CHALLENGE. Reproduce word for word the passage of the discussion on Catholicism and paganism starting with "Ok, that's good" and going on through "share my thoughts.".

>> begin PAGE EXTRACT

I've not read Hislop. I've read the Church Fathers and the Saints and reject Protestantism per se.
Ok, that's good to know. I'd feel bad if I put together some thoughts and only ended up wasting your time.
I just read the Wiki page on Hislop; while I haven't read any of his works I am familiar with his line of argument - namely the association of the Catholic faith and practices with paganism. I do not find this line of argument compelling or threatening to what the Catholic Church actually is, but if you find it a compelling argument against Catholicism, then please present it as you understand it, and I will share my thoughts.
In brief, I will say that we have to understand that Christ is Truth, and that anything that is true belongs to Him. If we suppose that anything that existed in the world prior to Christ must be false, then, indeed, any connection between Catholicism and the pagan world would be just cause for criticism. But can we really suppose that there was nothing good or true in the world prior to the Incarnation? I know many Protestants have their belief in "total depravity" after the Fall, but frankly I find this view to be impossible unless one adopts a pagan understanding of evil. The pagans would say that evil has its own principle, its own being, its own representatives, etc. But this could only be so if there were some eternally existing Evil One, an "anti-God" like the Zoroastrians and Manichees believed. For it could not be that God could create a principle of evil, for God is all good and what He makes is only good. Therefore all being is good. And therefore evil can only be a privation of being. This is a necessary understanding of evil from the Christian perspective, as far as I'm concerned, based on the understanding of God that Christians have - unless we are talking about heretics who would deny God's omnipotence or omnibenevolence or His sole claim to being uncaused, but I don't think you deny these divine attributes.
And so if being is good, then any notion of total depravity is incoherent, for unless something good in man's created nature remained after the Fall, there would be no man at all!
And if even Fallen man has some good, insofar as he has being and is still called to God as his final end, then Fallen man is still capable of creating good things. And this applies to the pagans as to anyone else. And so if there are certain artworks, or technologies, or archetypes, or philosophies that pagans produced, that has some good, then it is totally allowable that Christians would incorporate these good elements into their lives and their communities. Plato and Aristotle, while pagan, both had many true ideas which helped shape Christianity. To claim that nothing pagan could be touched, on pain of delegitimizing the faith, would be to say that Christianity was not in fact a synthesis of Hebrew theology and Greek philosophy, but was rather merely a continuation of the Hebrew tradition - but this denies the very victory and mission of Christianity! Christ established a new and eternal covenant, a final covenant that brought all peoples into the fold, Jews and Gentiles. It was a victory over paganism, which is why the Cross (a Roman torture weapon) was made our symbol, and Rome was made our seat; not because we are pagan, but because we have triumphed over the pagan. What is the Resurrection if not a defiance of the Cross? By remembering the Passion, we don't celebrate the pagan, we celebrate our victory over the pagan (and death itself)!
Of course it incorporated what was good from all traditions - and discarded what was bad! You referenced people smarter than us who have discussed this - there are certainly many in that category. But I would argue that the number of years, and therefore the total selection of smart people to be thinking about these things, is much more expansive within the full Christian tradition, than is to be found in a relatively modern offshoot of that tradition.

>> end PAGE EXTRACT
>> begin DATASET EXTRACT

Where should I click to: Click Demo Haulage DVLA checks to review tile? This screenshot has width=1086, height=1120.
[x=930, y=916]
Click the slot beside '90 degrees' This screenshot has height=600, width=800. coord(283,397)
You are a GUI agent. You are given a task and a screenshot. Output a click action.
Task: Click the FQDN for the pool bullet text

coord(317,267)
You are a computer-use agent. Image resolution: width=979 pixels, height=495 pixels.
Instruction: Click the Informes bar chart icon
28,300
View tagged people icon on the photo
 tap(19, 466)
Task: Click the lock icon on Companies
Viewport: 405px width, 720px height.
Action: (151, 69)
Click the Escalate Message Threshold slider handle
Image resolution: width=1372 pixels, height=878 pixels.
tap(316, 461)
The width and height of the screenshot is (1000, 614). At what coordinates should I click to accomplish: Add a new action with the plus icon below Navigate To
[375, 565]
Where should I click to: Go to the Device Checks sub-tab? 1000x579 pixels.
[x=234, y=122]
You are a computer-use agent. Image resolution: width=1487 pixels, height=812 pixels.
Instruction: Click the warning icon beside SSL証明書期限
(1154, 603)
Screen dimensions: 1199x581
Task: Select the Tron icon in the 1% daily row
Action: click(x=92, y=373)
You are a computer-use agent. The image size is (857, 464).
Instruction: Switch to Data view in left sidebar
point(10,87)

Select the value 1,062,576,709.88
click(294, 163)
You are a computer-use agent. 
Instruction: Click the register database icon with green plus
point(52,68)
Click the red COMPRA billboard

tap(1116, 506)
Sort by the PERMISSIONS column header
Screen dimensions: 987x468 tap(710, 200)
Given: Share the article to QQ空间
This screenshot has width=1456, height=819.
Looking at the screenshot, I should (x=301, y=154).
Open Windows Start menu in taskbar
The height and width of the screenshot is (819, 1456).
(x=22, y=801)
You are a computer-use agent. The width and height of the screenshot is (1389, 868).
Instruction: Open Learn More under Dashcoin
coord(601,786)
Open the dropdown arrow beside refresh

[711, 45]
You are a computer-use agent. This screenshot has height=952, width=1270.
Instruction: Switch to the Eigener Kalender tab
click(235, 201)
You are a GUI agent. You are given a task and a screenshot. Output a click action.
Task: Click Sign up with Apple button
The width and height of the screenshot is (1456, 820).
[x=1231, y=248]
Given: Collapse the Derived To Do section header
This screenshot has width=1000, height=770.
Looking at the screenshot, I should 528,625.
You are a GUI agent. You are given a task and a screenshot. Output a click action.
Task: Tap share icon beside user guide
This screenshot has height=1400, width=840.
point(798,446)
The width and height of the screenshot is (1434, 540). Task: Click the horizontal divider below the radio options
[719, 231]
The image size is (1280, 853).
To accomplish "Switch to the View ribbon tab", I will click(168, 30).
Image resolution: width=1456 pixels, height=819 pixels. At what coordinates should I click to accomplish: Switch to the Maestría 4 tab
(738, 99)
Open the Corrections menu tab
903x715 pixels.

>> end DATASET EXTRACT

WRITTEN RESPONSE.
Ok, that's good to know. I'd feel bad if I put together some thoughts and only ended up wasting your time.
I just read the Wiki page on Hislop; while I haven't read any of his works I am familiar with his line of argument - namely the association of the Catholic faith and practices with paganism. I do not find this line of argument compelling or threatening to what the Catholic Church actually is, but if you find it a compelling argument against Catholicism, then please present it as you understand it, and I will share my thoughts.